Caractéristiques de l'essai

  • Type de l'essai : thérapeutique
  • Essai avec tirage au sort : Oui
  • Essai avec placebo : Non
  • Phase : 3
  • Etendue d'investigation : multicentrique - Monde

Détails plus scientifiques

Titre officiel de l’essai : EORTC-1809-STBSG: A randomized phase III study of neoadjuvant chemotherapy followed by surgery versus surgery alone for patients with High Risk RetroPeritoneal Sarcoma (STRASS 2)

Résumé à destination des professionnels : Il s'agit d'un essai de phase 3 multicentrique, randomisé et ouvert visant à évaluer si la chimiothérapie préopératoire, en complément d'une chirurgie à visée curative, améliore le pronostic des patients à haut risque de DDLPS (liposarcome dédifférencié) et de LMS (léiomyosarcome) tel que mesuré par la survie sans maladie. Après confirmation des critères d'éligibilité, les patients seront randomisés dans le groupe standard ou le groupe expérimental. Groupe standard : chirurgie à visée curative en bloc dans les 4 semaines suivant la randomisation - Groupe expérimental Groupe expérimental : - 3 cycles de chimiothérapie néoadjuvante débutant dans les 2 semaines suivant la randomisation : LPS de haut grade : ADM (doxorubicine) 75 mg/m2 (ou l'équivalent EpiADM 120 mg/m2) + ifosfamide 9 g/m3 Q3 semaines ; LMS : ADM 75 mg/m2 + DTIC (dacarbazine) 1 g/m2 Q3 semaines - réévaluation de l'opérabilité - chirurgie à visée curative dans les 3 à 6 semaines suivant le dernier cycle de chimiothérapie.

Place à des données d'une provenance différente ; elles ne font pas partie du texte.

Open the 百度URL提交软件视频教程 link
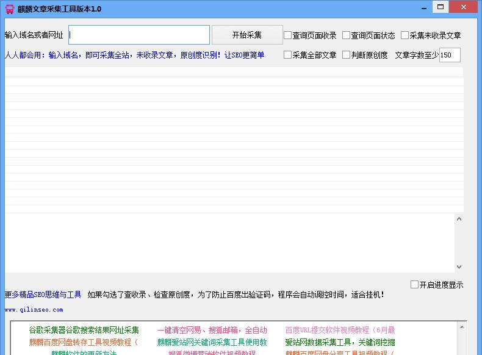The height and width of the screenshot is (355, 482). click(340, 330)
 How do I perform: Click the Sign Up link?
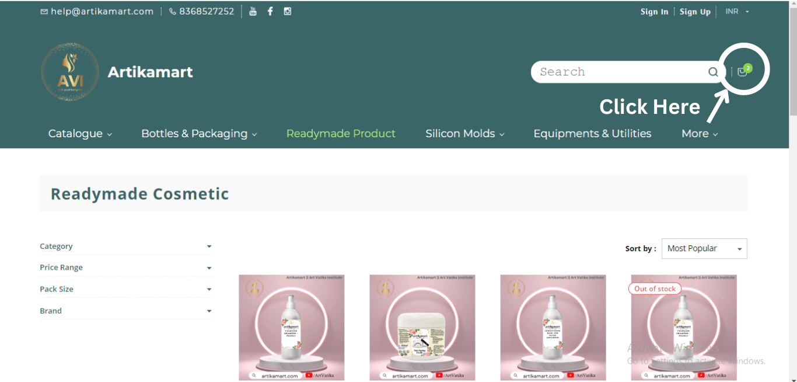pyautogui.click(x=695, y=12)
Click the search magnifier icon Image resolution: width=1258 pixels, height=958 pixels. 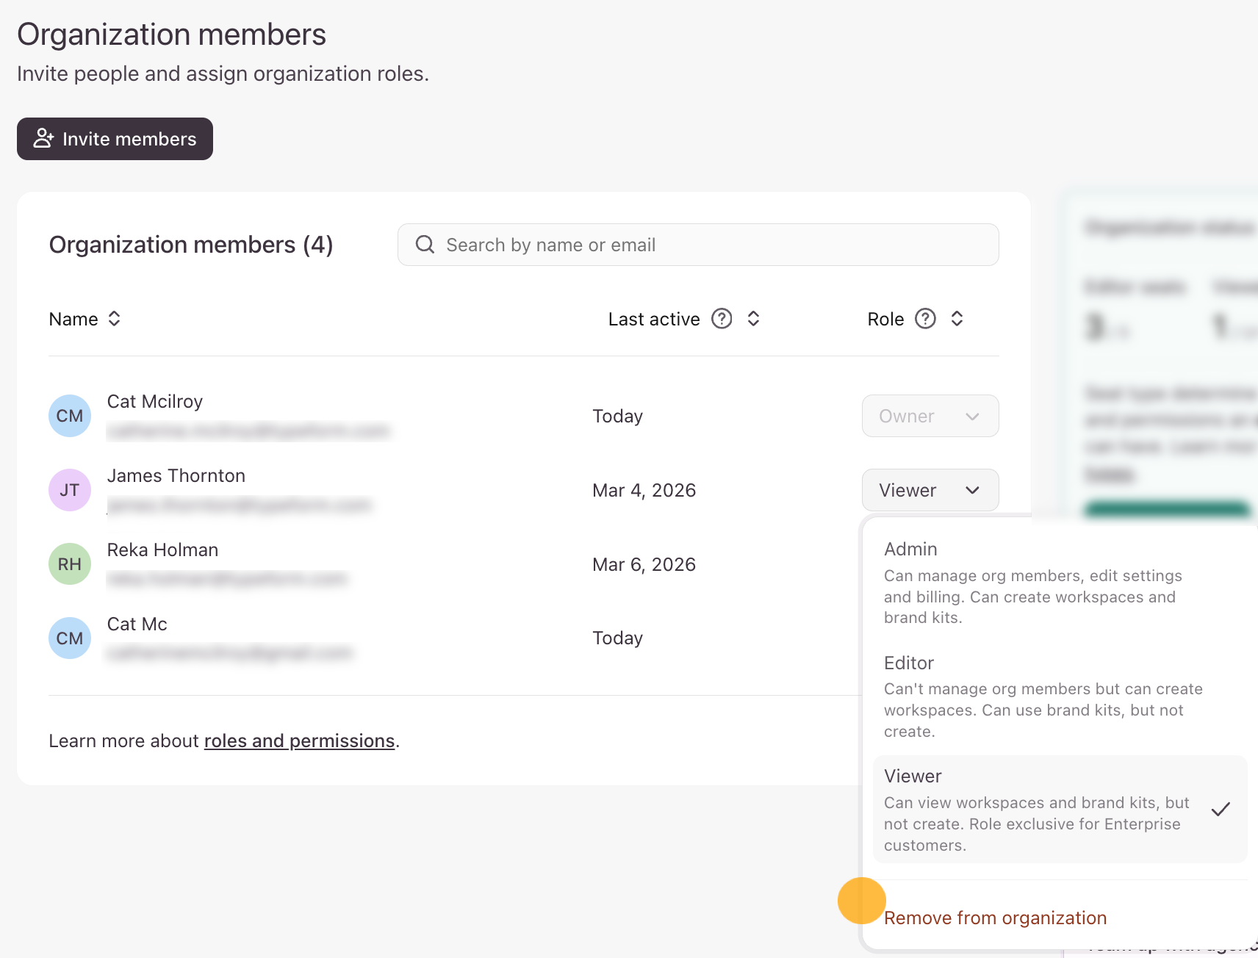coord(425,245)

Objectif(s) principal(aux) : Évaluer la survie sans maladie

Critères d’inclusion :

  • Âge ≥ 18 ans.
  • Léiomyosarcome (LMS) ou liposarcome (LPS) primaire à haut risque prouvé histologiquement de l'espace rétropéritonéal ou des espaces infrapéritonéaux du bassin.
  • Léiomyosarcome : tout léiomyosarcome de grade peut être inclus, la taille minimale de la tumeur LMS doit être de 5 cm.
  • Liposarcome : Le diagnostic doit être confirmé sur la base de l'expression de MDM2 (homologue de la souris double minute 2) et de CDK4 (kinase cycline-dépendante 4) sur IHC (immunohistochimie), tandis que la preuve de l'amplification de MDM2 est fortement recommandée ; Tous les DDLPS de grade 3 peuvent être inclus.
  • Les liposarcomes dédifférenciés (DDLPS) de grade 2 confirmé à la biopsie peuvent être inclus lorsque : Le DDLPS de grade 2 a un score FNCLCC=5 (Fédération Nationale des Centres de Lutte Contre Le Cancer), et une nécrose claire à l'imagerie (présente ou non à la biopsie) ; Les tumeurs présentent un profil génétique à haut risque tel que déterminé par l'indice de complexité des SARComes (CINSARC-high).
  • Tumeur unifocale
  • Tumeur résécable : la résécabilité est basée sur l'imagerie préopératoire (TDM-abdomen, potentiellement aussi avec IRM) et doit être définie par l'équipe locale de traitement du sarcome. Un patient n'est pas considéré comme résécable lorsque l'on s'attend à ce que seule une résection R2 soit réalisable.
  • Atteinte de l'artère mésentérique supérieure, de l'aorte, du tronc cœliaque et/ou de la veine porte
  • Atteinte osseuse
  • Croissance dans le canal rachidien
  • Progression du léiomyosarcome rétro-hépatique de la veine cave inférieure vers l'oreillette droite
  • Infiltration de plusieurs organes majeurs comme le foie, le pancréas et/ou les vaisseaux majeurs
  • Le patient doit avoir une maladie mesurable radiologiquement (RECIST 1.1), confirmée par imagerie. La TDM thorax-abdomen-pelvis avec contraste IV est la modalité d'imagerie préférée. En cas de contre-indications (médicales ou réglementaires), il est permis de réaliser un scanner thorax sans contraste + IRM abdomen & bassin
  • Le prélèvement de tissu tumoral pour examen anatomopathologique central est obligatoire.
  • Pour les patients atteints de LMS : s'il n'y a pas suffisamment de tissu pour évaluer le grade, cela est acceptable.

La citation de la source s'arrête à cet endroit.